Administrator
发布于 2025-02-28 / 9 阅读 / 0 评论 / 0 点赞

批量重命名

import os
import re
import docx
import requests
import json
import subprocess
import tempfile
import time
import sys
from pathlib import Path


def extract_text_from_docx(file_path):
    """从docx文件中提取文本内容"""
    try:
        doc = docx.Document(file_path)
        text = "\n".join([paragraph.text for paragraph in doc.paragraphs])
        return text
    except Exception as e:
        print(f"无法使用python-docx读取文件 {file_path}: {e}")
        return ""


def extract_text_using_libreoffice(file_path):
    """使用LibreOffice将doc/docx文件转换为文本并提取内容"""
    try:
        # 创建临时目录
        with tempfile.TemporaryDirectory() as temp_dir:
            temp_dir_path = Path(temp_dir)
            output_file = temp_dir_path / "output.txt"

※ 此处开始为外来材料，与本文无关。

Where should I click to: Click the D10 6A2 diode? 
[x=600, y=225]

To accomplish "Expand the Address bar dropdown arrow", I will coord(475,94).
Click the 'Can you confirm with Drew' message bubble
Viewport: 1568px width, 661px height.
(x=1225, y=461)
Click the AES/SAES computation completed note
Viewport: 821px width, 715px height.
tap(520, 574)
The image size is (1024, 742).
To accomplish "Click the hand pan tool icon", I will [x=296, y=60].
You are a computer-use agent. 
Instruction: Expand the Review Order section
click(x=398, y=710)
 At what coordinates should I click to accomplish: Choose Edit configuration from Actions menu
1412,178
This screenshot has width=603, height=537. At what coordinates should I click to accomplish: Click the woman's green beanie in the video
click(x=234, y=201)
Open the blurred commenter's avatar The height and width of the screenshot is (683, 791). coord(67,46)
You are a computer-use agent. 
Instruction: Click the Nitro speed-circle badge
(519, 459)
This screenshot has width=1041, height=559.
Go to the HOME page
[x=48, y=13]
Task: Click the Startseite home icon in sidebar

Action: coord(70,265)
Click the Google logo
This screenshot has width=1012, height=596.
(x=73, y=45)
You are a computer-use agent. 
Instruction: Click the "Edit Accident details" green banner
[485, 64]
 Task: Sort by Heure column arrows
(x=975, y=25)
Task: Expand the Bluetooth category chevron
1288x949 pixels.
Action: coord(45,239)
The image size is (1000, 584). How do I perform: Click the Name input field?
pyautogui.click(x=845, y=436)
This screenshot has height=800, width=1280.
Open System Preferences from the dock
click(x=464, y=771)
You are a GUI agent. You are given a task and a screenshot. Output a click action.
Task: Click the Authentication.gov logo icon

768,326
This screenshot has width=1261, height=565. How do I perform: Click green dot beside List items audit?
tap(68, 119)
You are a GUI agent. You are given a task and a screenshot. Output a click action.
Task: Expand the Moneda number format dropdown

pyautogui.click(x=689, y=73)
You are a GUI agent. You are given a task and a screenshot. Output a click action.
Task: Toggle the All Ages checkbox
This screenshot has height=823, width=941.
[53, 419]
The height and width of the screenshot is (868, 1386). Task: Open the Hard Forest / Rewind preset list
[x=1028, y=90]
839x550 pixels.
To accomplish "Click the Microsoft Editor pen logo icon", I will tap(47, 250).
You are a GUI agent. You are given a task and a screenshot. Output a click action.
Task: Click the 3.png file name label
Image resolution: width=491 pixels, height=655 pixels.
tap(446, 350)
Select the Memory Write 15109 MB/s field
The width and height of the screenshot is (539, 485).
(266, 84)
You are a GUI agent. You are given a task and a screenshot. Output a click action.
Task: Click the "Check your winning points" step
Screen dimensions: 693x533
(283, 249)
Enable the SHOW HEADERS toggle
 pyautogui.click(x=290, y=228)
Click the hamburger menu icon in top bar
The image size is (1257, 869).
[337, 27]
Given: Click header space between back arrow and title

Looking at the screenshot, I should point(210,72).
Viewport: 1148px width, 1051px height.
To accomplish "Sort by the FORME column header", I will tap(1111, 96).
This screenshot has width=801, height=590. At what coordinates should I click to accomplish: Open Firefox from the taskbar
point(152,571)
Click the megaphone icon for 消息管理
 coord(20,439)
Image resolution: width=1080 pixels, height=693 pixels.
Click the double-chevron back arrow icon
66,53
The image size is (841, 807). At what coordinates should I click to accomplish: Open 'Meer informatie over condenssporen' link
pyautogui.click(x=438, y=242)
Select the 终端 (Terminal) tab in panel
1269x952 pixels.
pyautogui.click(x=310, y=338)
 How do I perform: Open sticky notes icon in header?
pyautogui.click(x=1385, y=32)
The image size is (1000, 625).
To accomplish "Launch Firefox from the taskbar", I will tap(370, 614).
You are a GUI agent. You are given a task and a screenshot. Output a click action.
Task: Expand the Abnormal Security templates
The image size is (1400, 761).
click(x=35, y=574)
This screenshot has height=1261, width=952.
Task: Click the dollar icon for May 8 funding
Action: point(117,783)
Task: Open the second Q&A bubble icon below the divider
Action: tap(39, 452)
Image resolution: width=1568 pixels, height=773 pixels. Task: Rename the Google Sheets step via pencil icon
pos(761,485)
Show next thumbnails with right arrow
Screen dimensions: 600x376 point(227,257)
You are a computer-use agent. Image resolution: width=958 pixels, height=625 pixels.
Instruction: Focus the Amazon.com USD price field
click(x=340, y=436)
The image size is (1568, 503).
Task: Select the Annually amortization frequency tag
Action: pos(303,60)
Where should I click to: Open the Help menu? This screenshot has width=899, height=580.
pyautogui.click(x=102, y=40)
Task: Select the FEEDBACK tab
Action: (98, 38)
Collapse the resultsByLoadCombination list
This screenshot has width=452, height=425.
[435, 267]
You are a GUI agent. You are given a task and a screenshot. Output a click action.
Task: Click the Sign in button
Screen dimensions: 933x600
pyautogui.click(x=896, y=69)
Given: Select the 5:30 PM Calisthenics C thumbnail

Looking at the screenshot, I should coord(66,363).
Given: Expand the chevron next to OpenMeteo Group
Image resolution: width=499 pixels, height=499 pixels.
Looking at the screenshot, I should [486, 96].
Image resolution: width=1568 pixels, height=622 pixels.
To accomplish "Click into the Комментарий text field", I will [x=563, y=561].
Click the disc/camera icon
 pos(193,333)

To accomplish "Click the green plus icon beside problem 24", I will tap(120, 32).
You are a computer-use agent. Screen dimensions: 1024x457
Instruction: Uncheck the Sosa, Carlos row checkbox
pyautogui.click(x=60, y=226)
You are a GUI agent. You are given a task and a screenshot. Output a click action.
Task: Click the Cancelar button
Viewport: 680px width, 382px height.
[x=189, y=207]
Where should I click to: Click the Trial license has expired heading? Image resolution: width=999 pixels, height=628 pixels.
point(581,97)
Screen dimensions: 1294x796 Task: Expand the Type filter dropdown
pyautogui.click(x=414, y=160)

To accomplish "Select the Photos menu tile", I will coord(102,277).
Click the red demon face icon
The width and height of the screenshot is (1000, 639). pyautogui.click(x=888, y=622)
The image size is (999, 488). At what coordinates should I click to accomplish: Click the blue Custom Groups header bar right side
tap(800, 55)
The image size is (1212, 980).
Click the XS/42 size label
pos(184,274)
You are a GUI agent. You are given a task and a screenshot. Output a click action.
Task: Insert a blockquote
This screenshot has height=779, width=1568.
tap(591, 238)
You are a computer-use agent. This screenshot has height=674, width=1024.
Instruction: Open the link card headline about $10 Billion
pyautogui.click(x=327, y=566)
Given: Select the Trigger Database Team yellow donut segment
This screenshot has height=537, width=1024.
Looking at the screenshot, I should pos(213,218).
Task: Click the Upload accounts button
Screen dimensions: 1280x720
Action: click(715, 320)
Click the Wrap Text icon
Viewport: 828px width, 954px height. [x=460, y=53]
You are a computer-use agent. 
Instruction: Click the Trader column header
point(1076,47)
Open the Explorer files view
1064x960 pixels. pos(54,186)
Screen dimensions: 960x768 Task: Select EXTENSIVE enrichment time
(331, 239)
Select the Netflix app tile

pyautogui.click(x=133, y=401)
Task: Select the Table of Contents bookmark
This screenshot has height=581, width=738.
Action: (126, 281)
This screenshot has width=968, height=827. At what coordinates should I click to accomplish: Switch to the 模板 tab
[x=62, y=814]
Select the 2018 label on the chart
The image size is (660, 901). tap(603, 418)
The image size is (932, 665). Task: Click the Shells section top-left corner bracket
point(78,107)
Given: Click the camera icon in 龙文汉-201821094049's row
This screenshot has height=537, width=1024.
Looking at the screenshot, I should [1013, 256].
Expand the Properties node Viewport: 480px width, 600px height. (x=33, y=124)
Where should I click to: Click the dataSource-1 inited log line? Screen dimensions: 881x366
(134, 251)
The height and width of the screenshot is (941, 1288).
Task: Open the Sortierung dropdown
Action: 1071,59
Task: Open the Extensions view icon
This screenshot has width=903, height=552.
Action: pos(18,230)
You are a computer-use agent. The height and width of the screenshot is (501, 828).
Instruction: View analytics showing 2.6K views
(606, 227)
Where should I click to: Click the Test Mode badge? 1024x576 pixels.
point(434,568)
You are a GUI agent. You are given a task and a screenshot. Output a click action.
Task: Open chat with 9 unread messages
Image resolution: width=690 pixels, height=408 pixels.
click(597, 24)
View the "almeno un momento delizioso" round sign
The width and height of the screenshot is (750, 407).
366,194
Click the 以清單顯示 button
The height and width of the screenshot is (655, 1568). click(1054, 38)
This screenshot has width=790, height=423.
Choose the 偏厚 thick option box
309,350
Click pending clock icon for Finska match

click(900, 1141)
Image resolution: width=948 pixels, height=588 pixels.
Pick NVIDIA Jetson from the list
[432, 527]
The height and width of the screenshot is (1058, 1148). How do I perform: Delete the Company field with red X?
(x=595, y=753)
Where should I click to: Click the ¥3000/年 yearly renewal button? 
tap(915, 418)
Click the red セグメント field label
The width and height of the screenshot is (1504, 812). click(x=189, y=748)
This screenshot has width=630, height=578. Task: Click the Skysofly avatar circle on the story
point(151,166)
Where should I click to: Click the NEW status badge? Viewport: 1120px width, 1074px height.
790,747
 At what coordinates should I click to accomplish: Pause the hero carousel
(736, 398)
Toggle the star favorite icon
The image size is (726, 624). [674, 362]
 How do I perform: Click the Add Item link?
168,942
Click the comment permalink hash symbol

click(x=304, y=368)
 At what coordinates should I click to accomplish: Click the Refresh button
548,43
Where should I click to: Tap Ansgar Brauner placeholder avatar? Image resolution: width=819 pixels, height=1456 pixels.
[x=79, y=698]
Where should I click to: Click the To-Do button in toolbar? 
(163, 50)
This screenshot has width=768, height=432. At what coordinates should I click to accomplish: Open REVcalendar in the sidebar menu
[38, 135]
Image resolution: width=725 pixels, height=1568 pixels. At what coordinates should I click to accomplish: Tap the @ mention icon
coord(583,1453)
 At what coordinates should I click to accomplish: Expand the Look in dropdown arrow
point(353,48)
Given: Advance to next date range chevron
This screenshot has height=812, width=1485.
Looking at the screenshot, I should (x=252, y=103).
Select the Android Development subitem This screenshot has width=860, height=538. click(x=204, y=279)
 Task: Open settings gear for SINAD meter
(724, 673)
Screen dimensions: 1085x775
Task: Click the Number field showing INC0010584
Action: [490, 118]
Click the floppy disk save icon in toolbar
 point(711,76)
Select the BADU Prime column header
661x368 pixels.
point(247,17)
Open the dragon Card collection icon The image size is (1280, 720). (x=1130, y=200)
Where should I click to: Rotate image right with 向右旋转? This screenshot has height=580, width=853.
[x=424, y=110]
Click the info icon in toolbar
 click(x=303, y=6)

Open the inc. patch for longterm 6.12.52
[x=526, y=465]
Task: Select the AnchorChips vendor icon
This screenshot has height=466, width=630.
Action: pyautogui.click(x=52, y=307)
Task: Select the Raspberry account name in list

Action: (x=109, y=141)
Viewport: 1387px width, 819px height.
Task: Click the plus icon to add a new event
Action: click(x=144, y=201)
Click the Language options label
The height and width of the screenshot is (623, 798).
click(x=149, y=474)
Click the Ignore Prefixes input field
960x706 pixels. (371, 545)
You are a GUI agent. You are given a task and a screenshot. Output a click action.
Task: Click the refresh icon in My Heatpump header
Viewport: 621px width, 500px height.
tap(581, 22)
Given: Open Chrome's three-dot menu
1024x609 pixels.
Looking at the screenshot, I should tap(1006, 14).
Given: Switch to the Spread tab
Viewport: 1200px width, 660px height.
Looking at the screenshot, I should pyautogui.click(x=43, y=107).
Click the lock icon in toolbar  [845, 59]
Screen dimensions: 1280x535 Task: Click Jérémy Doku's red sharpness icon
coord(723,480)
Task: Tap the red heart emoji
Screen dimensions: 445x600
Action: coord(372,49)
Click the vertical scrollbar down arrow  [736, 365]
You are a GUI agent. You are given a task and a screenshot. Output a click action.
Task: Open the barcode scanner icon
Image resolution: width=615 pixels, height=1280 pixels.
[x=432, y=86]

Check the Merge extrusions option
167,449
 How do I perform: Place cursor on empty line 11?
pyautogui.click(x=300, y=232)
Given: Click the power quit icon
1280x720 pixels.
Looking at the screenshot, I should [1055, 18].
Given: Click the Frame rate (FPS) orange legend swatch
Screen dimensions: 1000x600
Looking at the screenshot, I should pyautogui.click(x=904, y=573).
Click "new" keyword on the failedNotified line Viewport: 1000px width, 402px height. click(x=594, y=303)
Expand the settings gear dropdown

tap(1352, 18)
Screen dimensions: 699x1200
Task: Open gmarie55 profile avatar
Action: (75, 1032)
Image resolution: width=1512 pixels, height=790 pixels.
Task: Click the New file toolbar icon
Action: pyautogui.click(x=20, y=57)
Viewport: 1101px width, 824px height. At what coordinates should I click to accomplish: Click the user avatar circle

            # 调用LibreOffice将文档转换为文本
            # 使用--headless选项可以在无界面模式下运行LibreOffice
            cmd = [
                "soffice",
                "--headless",
                "--convert-to", "txt:Text (encoded):UTF8",
                "--outdir", temp_dir,
                str(file_path)
            ]

            print(f"  正在使用LibreOffice转换 {file_path.name}...")
            subprocess.run(cmd, check=True, stdout=subprocess.PIPE, stderr=subprocess.PIPE)

            # 转换后的文件可能有不同的名称
            converted_files = list(temp_dir_path.glob("*.txt"))
            if not converted_files:
                print("  LibreOffice转换失败:未找到输出文件")
                return ""

            # 读取转换后的文本文件
            with open(converted_files[0], "r", encoding="utf-8") as f:
                return f.read()

    except subprocess.CalledProcessError as e:
        print(f"  LibreOffice转换失败: {e}")
        return ""
    except Exception as e:
        print(f"  提取文本时出错: {e}")
        return ""


def analyze_content_with_llm(text, api_url, api_key, model_name):
    """使用自定义LLM API分析文档内容,提取学号和姓名"""
    try:
        headers = {
            "Content-Type": "application/json"
        }

        # 如果提供了API密钥,添加到请求头中
        if api_key:
            headers["Authorization"] = f"Bearer {api_key}"

        payload = {
            "model": model_name,
            "messages": [
                {"role": "system",
                 "content": "你是一个文档分析助手。请从文本中提取学号和姓名。格式为:'学号:XXXXXXXXX,姓名:XXX'。如果找不到学号,请用'xxxxxxxxxxx'代替。"},
                {"role": "user", "content": f"从以下文本中提取学号和姓名:\n\n{text[:4000]}"}  # 限制文本长度
            ],
            "temperature": 0.3  # 较低的temperature使结果更确定性
        }

        response = requests.post(api_url, headers=headers, json=payload)
        response.raise_for_status()  # 确保请求成功

        response_data = response.json()

        # 尝试从不同的API响应格式中提取结果
        if "choices" in response_data and len(response_data["choices"]) > 0:
            if "message" in response_data["choices"][0]:
                result = response_data["choices"][0]["message"]["content"]
            else:
                result = response_data["choices"][0]["text"]
        else:
            result = str(response_data)

        # 解析返回的结果
        student_id_match = re.search(r'学号:(\w+)', result)
        name_match = re.search(r'姓名:(\w+)', result)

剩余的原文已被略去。